## PASSAGE PROVIDED
=== Begin Enclosure ===
California’s Leadership Crisis: How Dysfunction Is Reshaping Key 2026 Races

LOS ANGELES — The two most consequential races in California have devolved into twin spectacles, with years of visible dysfunction hollowing out Democrats’ case for competent leadership.

Why It Matters

California is the ultimate paradox of Democratic rule. A state of immense wealth, innovation, and cultural power is increasingly unable to deliver the basics of housing, public safety, and disaster response.

The Big Picture

Those failures have been building for years. COVID-19 and last year’s catastrophic fires have transformed long-simmering frustration with California governance into a visceral public indictment of the people running the state — one now playing out in the races for governor and Los Angeles mayor.
=== End Enclosure ===
## GIVEN INFORMATION
=== Begin Enclosure ===
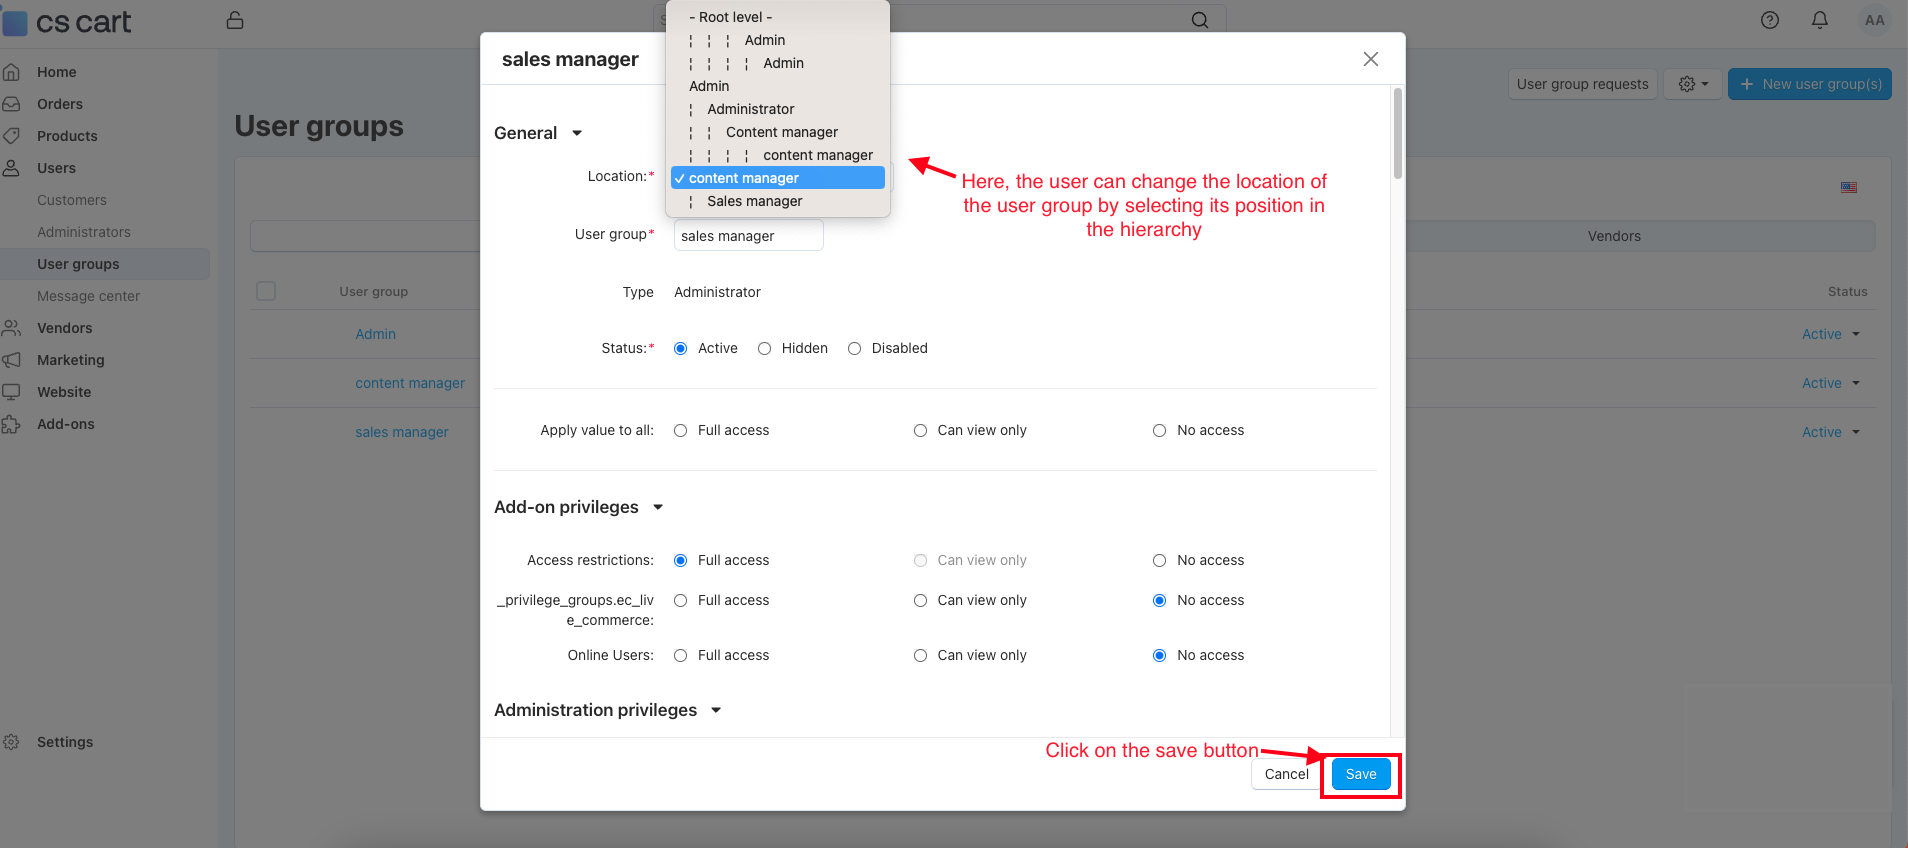
Task: Click the Cancel button
Action: [1286, 774]
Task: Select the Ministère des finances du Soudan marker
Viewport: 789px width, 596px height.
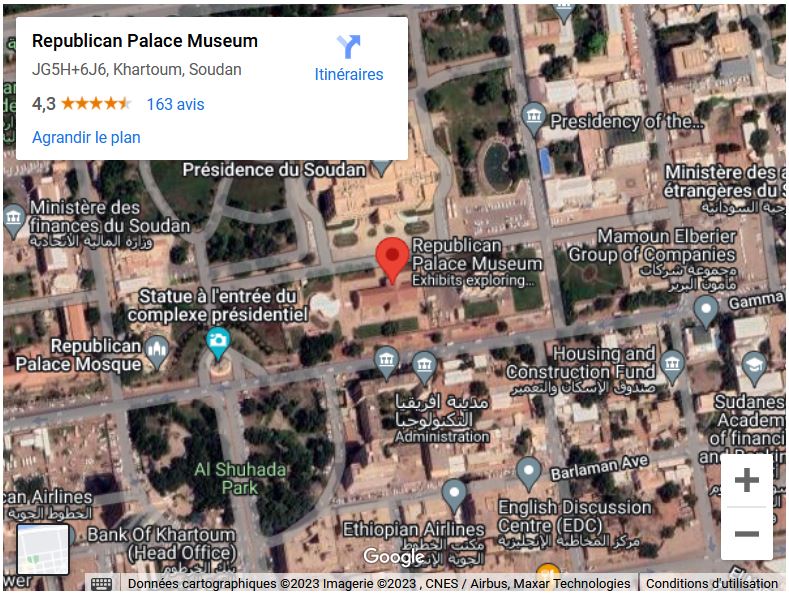Action: click(x=14, y=220)
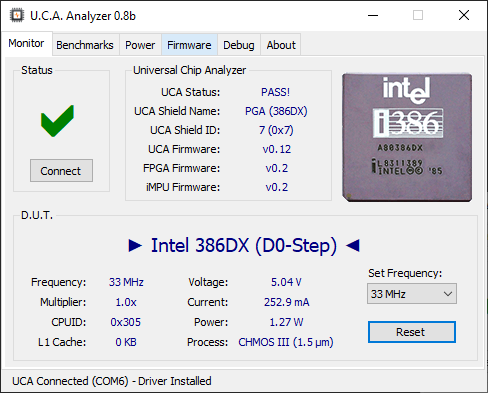Expand the Set Frequency dropdown arrow
The height and width of the screenshot is (393, 488).
point(448,294)
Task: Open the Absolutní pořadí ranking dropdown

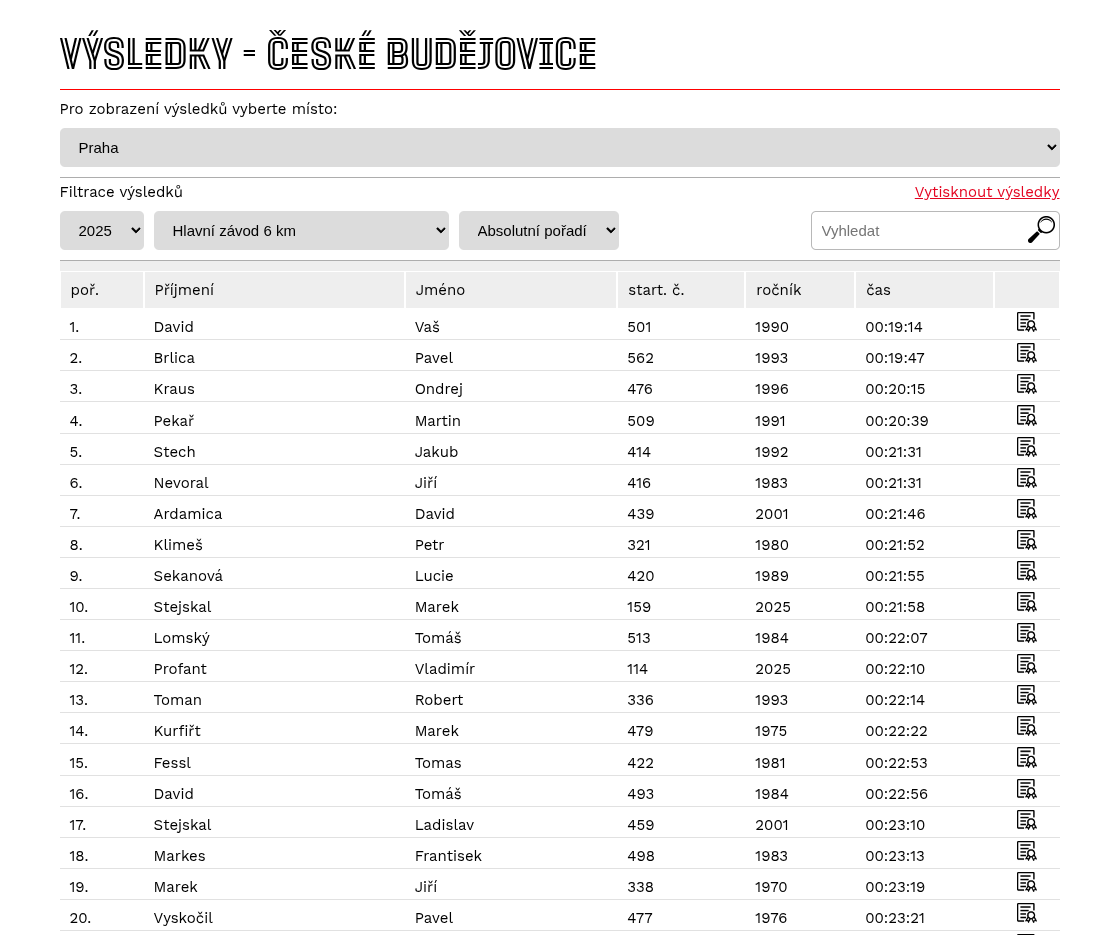Action: [x=539, y=231]
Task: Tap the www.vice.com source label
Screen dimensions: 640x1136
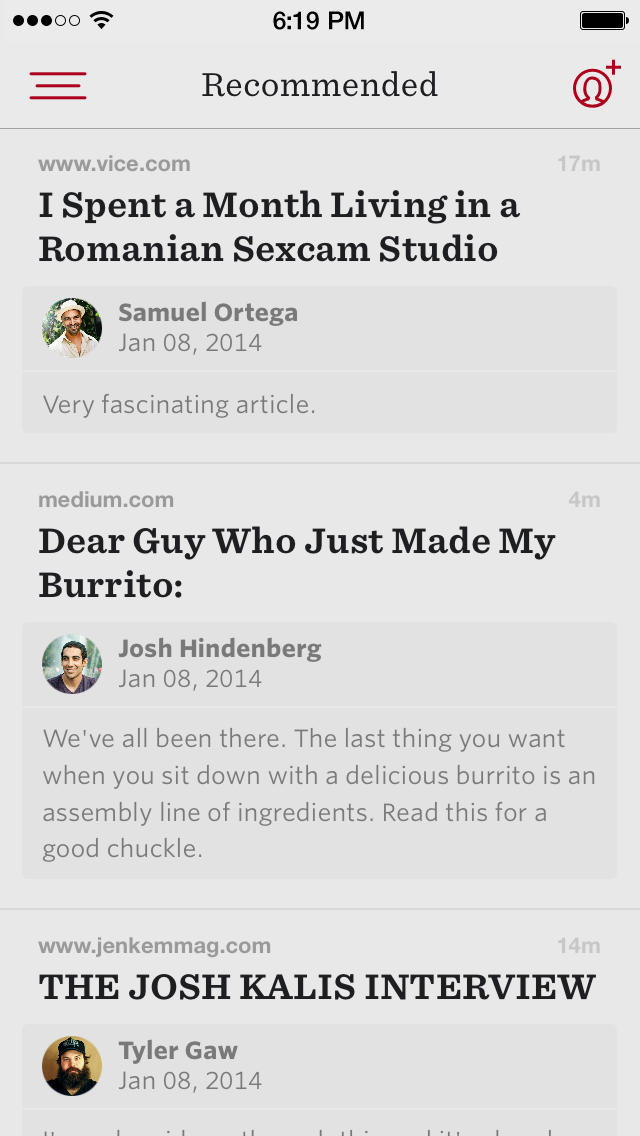Action: 114,164
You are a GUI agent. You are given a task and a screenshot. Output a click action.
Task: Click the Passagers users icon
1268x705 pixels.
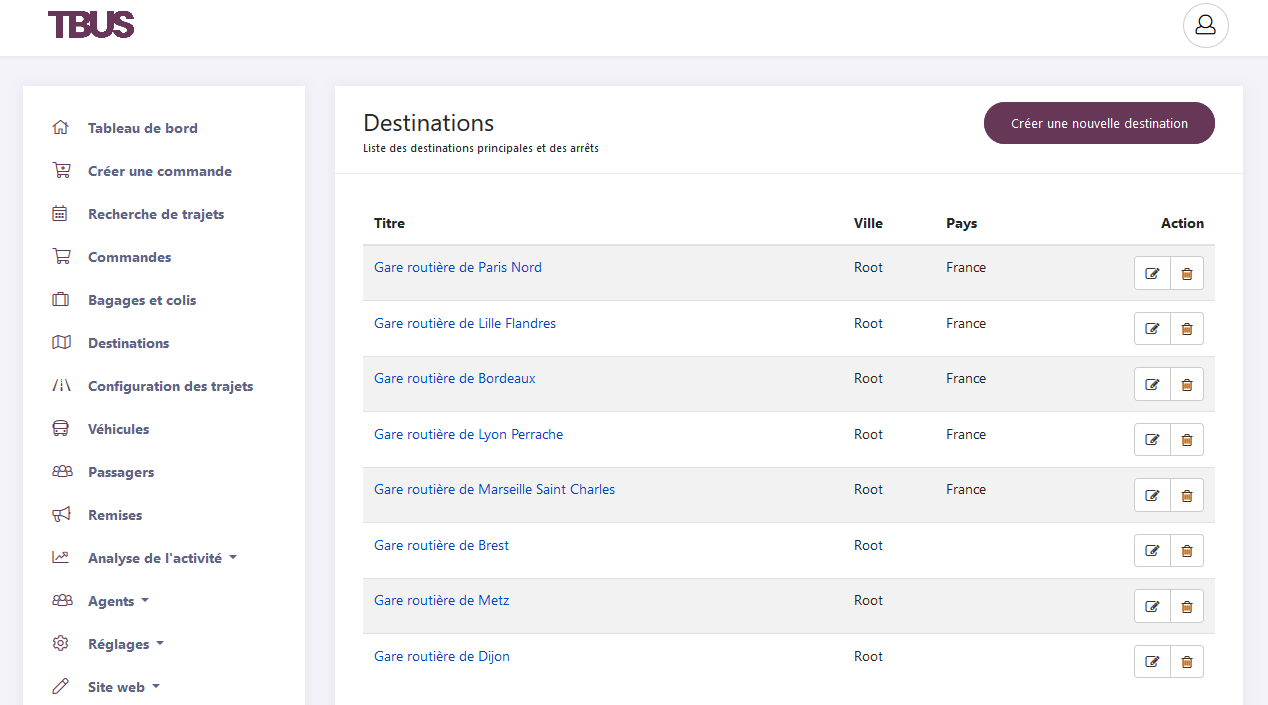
=== End Enclosure ===
## TASKS AND EXERCISES
**A.** Revise the article on California's leadership crisis from "LOS ANGELES —" to "for competent leadership.", replacing "twin spectacles" with "dual spectacles".
**B.** Extend the article on California's leadership crisis beyond its final sentence.

## OUTPUTS IN ORDER
**A.**
LOS ANGELES — The two most consequential races in California have devolved into dual spectacles, with years of visible dysfunction hollowing out Democrats’ case for competent leadership.

**B.**
State of Play: The Governor’s Race

In the governor’s race, no Democrat has emerged as a credible heir to Gov. Gavin Newsom (D), whose eight years in office will shadow his march to the White House.

  • Xavier Becerra, former Biden Health Secretary, is now the Democratic frontrunner after polling at just 4% as recently as April. His rise followed former Rep. Eric Swalwell’s abrupt withdrawal from the race over sexual assault allegations.
  • Tom Steyer, a billionaire, has spent at least $132 million of his own fortune to position himself as the most left-wing candidate in the field.
  • Katie Porter, once a rising progressive star, has languished in single digits since viral footage resurfaced of her berating a staffer.
  • Matt Mahan, San Jose mayor, remains stuck in single digits but has attracted a wave of Silicon Valley money from tech donors desperate for a viable alternative.

Between the Lines: Republicans remain massive underdogs statewide, but they have a plausible path to qualifying for California’s top-two general election.

  • Steve Hilton, the Trump-endorsed, British-born former Fox News host, leads the divided field with a blunt message: one-party Democratic rule has destroyed the California Dream.
  • Chad Bianco, Riverside County Sheriff and an immigration hardliner, is a MAGA-aligned figure and former member of the far-right Oath Keepers militia.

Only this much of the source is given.